Throughout all this activity, Wood hasn’t abandoned his hope of bringing progress to the sanitation sector. “It’s a labor of love,” he says. And it continues: He has recently collaborated on a paper with Dr. Guy Hutton: Impact Investing and Outcome Models. “It’s an attempt to demonstrate the collaborative model of the WSFF and the opportunities of impact investing and the move to outcome models using sanitation as a test case.” The paper will be published through UNESCAP.
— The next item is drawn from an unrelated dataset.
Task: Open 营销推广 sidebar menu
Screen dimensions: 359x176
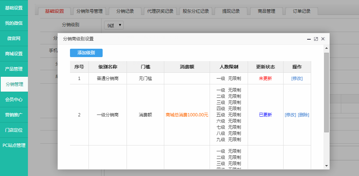Action: coord(14,115)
What Wood would most like to see at this point is a practical project that puts WSFF ideas to the test. “I’d like a chance to prove the effectiveness of a collaborative outcome model in the real world,” he says. “I’d love to see one of the major multinational organizations take leadership of it. Foundations, too, could accept more of a leadership role. The danger,” he warns, “is that if the social sector doesn’t take the lead in defining these models and processes, other stakeholders in the commercial sector will do it. Then how do we ensure that social mission is hard-wired in?”

So far, no such leader has come forward. Meanwhile, the world sanitation crisis continues. The MDG target for sanitation will not be reached by 2015, according to the latest monitoring figures. Sanitation coverage is only predicted to be 67% by the deadline, leaving 580 million people without adequate provision. An estimated 30-50 million children will die from diarrheal disease as a result. Perhaps it’s time the sector tried a new approach.